As his follow-up to building Michael Jordan’s exclusive Grove XXIII course, architect Bobby Weed recently opened an innovative and environmentally sensitive course called Stillwater outside Jacksonville.
The 18-hole layout features a unique and versatile routing that can also be played in loops of 3, 6, 9, and 12 holes. There’s no rough, only 70 acres of irrigated turf, and 18 acres of shell screenings that help replace traditional cart paths. Most notably, Stillwater is the first all-new course to open in Northern Florida in two decades. And while it’s located in an active adult community, Stillwater is open to public play.
Although Florida has the most golf courses in the nation by a long shot, Northern Florida generally isn’t the first location that springs to mind when it comes to golf in the Sunshine State. That’s understandable with golf-rich areas like Palm Beach, Naples, Port St. Lucie, Tampa, Orlando, and Miami, but the golf along the Florida Panhandle and closer to the Georgia border can be quite exceptional.
Here are six of North Florida’s best public golf offerings.
TPC Sawgrass (Ponte Vedra Beach)
We’ll start with the best of the bunch. Opened southeast of Jacksonville just over four decades ago, TPC Sawgrass is the home of the Players Championship, the PGA Tour’s headquarters, and one of the most iconic holes in the game—the island green 17th hole at the Stadium course. Hall of Fame architect Pete Dye also helped design the property’s second course, Dye’s Valley, with the aforementioned Weed and player consultant Jerry Pate (the winner of the first Players Championship held at TPC Sawgrass in 1982).
World Golf Village (St. Augustine)
The Hall of Fame is relocating to Pinehurst, N.C., but two good golf courses remain at the World Golf Village: The King & Bear and The Slammer & Squire. The former gets its name from its co-designers, Arnold Palmer and Jack Nicklaus, who were both inducted into the inaugural Hall of Fame class in 1974. The latter, which opened in 1998, was designed by Bobby Weed with input from two other Hall of Fame players—Sam Snead, who was nicknamed the “Slammer,” and Gene Sarazen, who was known as the “Squire.”
Sandestin Golf & Beach Resort (Miramar Beach)
Along sandy white beaches and the emerald waters of the Gulf Coast, the Sandestin Golf & Beach Resort boasts four golf courses that are popular with its vacation rental guests. Burnt Pine is the most well regarded of the group, a Rees Jones design highlighted by breathtaking views of the Choctawhatchee Bay on the back nine. Baytowne, The Links, and Raven Golf Club are the other Sandestin courses, with the Raven neighboring Burnt Pine and offering the only property at which you can find side-by-side courses from Rees and Robert Trent Jones Jr.

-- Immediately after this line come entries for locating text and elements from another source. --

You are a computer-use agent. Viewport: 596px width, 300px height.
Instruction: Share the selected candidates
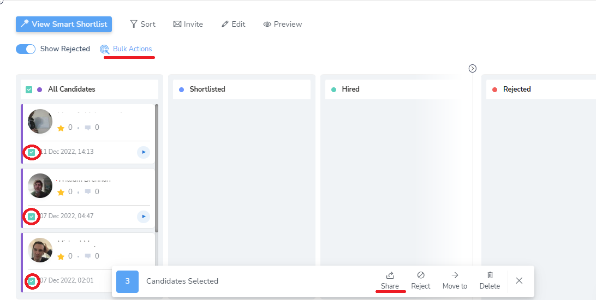pos(390,280)
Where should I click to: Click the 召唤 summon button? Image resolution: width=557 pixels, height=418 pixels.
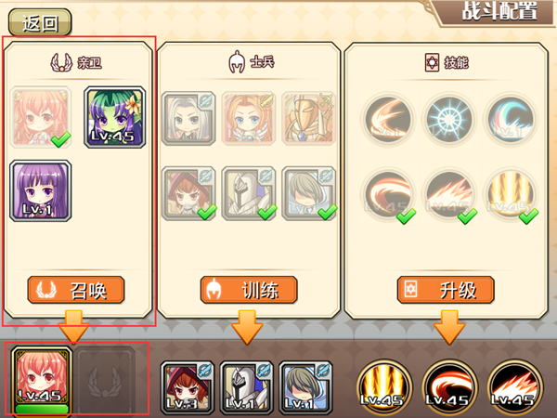76,290

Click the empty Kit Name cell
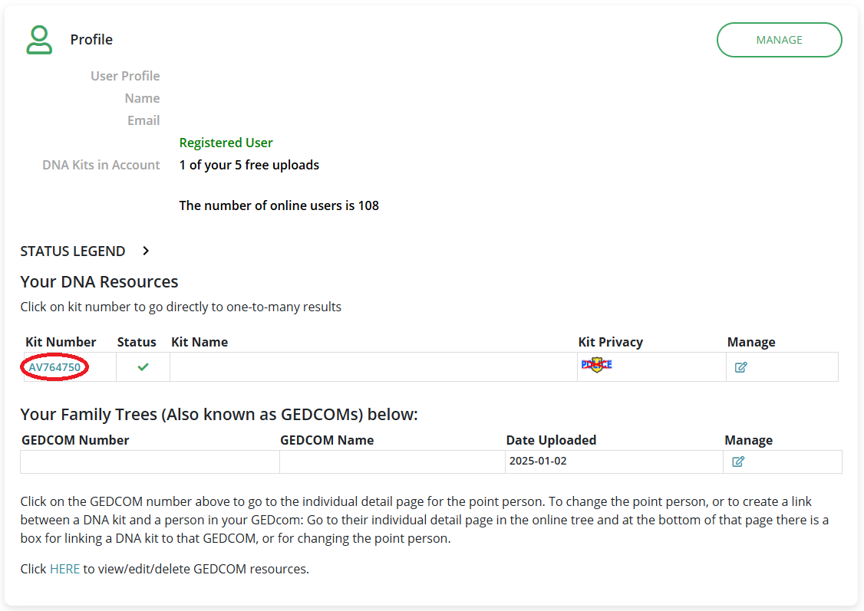pos(373,367)
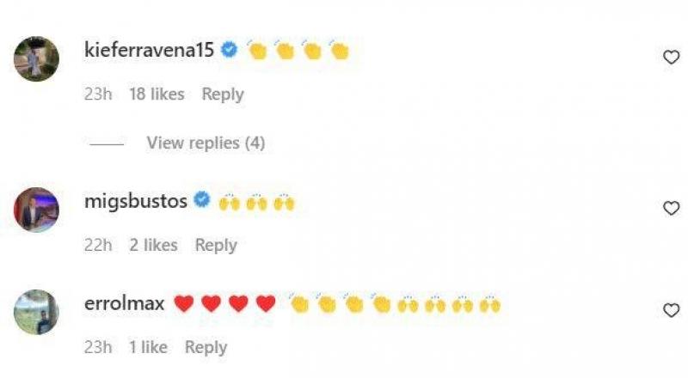Open migsbustos's profile picture
The height and width of the screenshot is (378, 688).
pos(37,209)
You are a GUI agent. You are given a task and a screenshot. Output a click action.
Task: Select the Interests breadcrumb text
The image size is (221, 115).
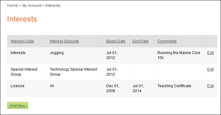(53, 6)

Kelly Plantation Golf Club (Destin)
With a coastal setting on a former turpentine plantation, this championship course designed by Fred Couples and Gene Bates weaves along the waterfront and through bayous and towering trees. Many of the trees on the semi-private layout, which also features 11 lakes, still have holes located at the bottom from which the turpentine was drained long ago. Palmettos and magnolias native to the northwest are also prominent throughout, with two sets of tees named after the local flora.

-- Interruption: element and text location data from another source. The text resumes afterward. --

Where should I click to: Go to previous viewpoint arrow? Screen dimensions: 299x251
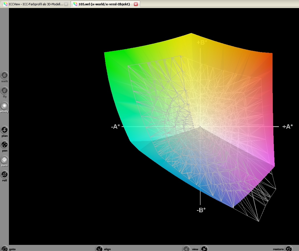(x=186, y=249)
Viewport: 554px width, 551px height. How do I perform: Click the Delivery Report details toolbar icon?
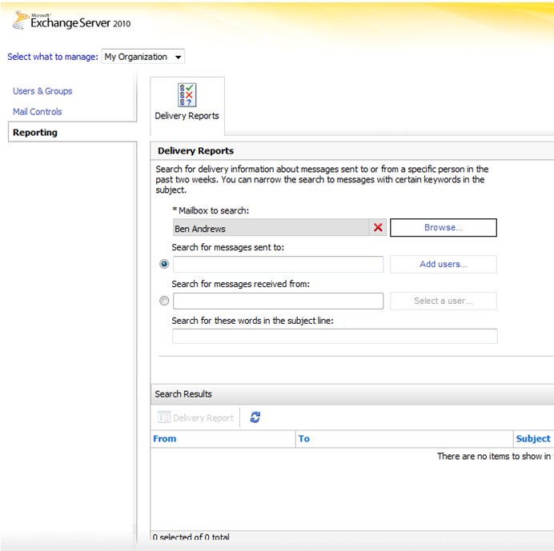[164, 417]
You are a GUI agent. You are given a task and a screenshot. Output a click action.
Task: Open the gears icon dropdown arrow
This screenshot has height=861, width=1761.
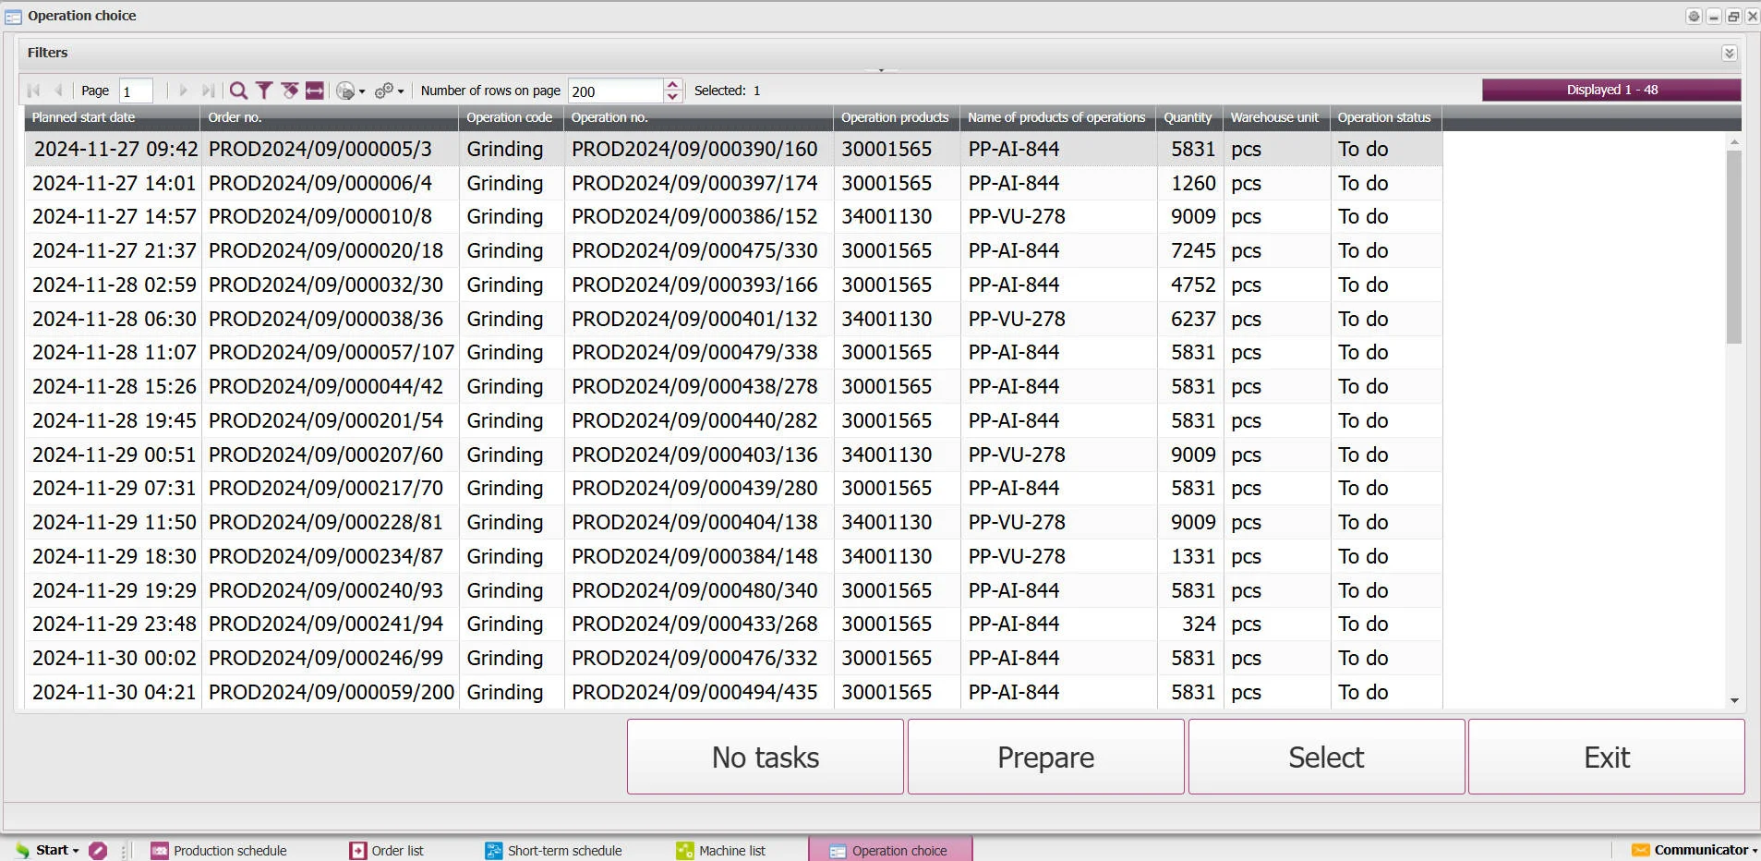(x=398, y=90)
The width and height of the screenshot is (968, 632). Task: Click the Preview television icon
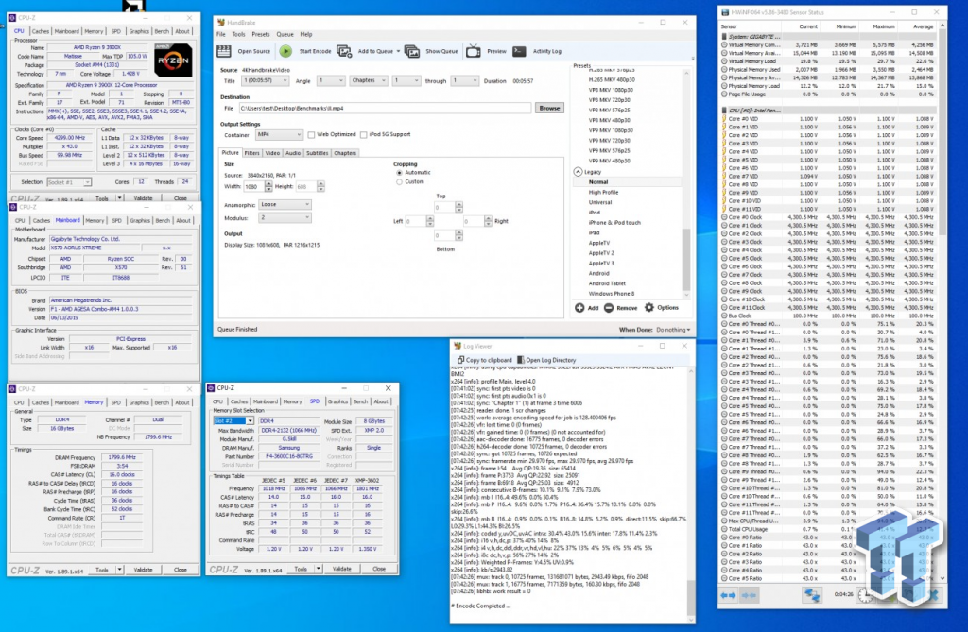coord(475,51)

Ponte Vedra Inn & Club (Ponte Vedra Beach)
On a pristine stretch of northwest Florida beach, the Ponte Vedra Inn & Club is closing in on its 100th anniversary. The seaside Ocean Course is the property’s signature experience, with its original Herbert Strong design renovated recently by Weed. The Ocean Course boasts a historic island green of its own and while lagoons are central to the design, the second course at the property is actually called the Lagoon Course. That layout features two different designers: Robert Trent Jones for the front nine and Joe Lee for the back nine.
Omni Amelia Island Resort (Fernandina Beach)
Just north of Jacksonville, nestled on 1,350 acres on the top of a barrier island off the Florida coast, this oceanfront resort has several courses open to the public, including the Pete Dye-designed Oak Marsh course. In fitting Dye fashion, especially having opened in 1972 shortly after the completion of Harbour Town, Oak Marsh is known for tight fairways, small greens, and salt marsh creeks that wind through moss-draped oaks. While there’s also a Tom Fazio private course on property, Omni Amelia Island recently opened a 10-hole short course open to the public and resort guests called Little Sandy.
What are your favorite Northern Florida courses?